* [Problem requirements]: Give back the records in full, with every line exactly as it was.
══ The input ══
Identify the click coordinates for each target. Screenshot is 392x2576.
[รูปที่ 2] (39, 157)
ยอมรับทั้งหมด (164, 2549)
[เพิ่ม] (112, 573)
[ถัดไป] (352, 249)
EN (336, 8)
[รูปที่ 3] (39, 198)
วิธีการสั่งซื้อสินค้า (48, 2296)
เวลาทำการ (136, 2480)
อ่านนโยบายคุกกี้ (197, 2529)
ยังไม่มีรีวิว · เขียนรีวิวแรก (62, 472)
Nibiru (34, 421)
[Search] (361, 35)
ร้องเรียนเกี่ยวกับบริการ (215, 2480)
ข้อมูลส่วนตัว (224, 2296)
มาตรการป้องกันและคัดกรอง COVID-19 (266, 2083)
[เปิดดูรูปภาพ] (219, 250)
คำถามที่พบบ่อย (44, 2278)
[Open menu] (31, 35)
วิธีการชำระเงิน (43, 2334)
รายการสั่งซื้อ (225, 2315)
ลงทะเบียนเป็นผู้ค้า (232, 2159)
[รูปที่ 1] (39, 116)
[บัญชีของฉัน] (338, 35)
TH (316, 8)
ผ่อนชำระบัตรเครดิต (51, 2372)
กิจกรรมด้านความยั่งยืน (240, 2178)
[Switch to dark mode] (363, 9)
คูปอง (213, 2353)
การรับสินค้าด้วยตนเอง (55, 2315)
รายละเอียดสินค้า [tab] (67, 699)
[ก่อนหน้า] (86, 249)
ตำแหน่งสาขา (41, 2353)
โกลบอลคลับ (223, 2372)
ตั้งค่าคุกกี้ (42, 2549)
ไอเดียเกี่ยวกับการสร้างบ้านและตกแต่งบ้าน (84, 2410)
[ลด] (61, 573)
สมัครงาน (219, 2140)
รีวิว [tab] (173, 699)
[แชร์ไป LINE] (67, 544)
═══
* [Solution to this exercise]:
Identify the click coordinates for each target. Screenshot is 392x2576.
[รูปที่ 2] (39, 157)
ยอมรับทั้งหมด (164, 2549)
[เพิ่ม] (112, 573)
[ถัดไป] (352, 249)
EN (336, 8)
[รูปที่ 3] (39, 198)
วิธีการสั่งซื้อสินค้า (48, 2296)
เวลาทำการ (136, 2480)
อ่านนโยบายคุกกี้ (197, 2529)
ยังไม่มีรีวิว · เขียนรีวิวแรก (62, 472)
Nibiru (34, 421)
[Search] (361, 35)
ร้องเรียนเกี่ยวกับบริการ (215, 2480)
ข้อมูลส่วนตัว (224, 2296)
มาตรการป้องกันและคัดกรอง COVID-19 (266, 2083)
[เปิดดูรูปภาพ] (219, 250)
คำถามที่พบบ่อย (44, 2278)
[Open menu] (31, 35)
วิธีการชำระเงิน (43, 2334)
รายการสั่งซื้อ (225, 2315)
ลงทะเบียนเป็นผู้ค้า (232, 2159)
[รูปที่ 1] (39, 116)
[บัญชีของฉัน] (338, 35)
TH (316, 8)
ผ่อนชำระบัตรเครดิต (51, 2372)
กิจกรรมด้านความยั่งยืน (240, 2178)
[Switch to dark mode] (363, 9)
คูปอง (213, 2353)
การรับสินค้าด้วยตนเอง (55, 2315)
รายละเอียดสินค้า [tab] (67, 699)
[ก่อนหน้า] (86, 249)
ตำแหน่งสาขา (41, 2353)
โกลบอลคลับ (223, 2372)
ตั้งค่าคุกกี้ (42, 2549)
ไอเดียเกี่ยวกับการสร้างบ้านและตกแต่งบ้าน (84, 2410)
[ลด] (61, 573)
สมัครงาน (219, 2140)
รีวิว [tab] (173, 699)
[แชร์ไป LINE] (67, 544)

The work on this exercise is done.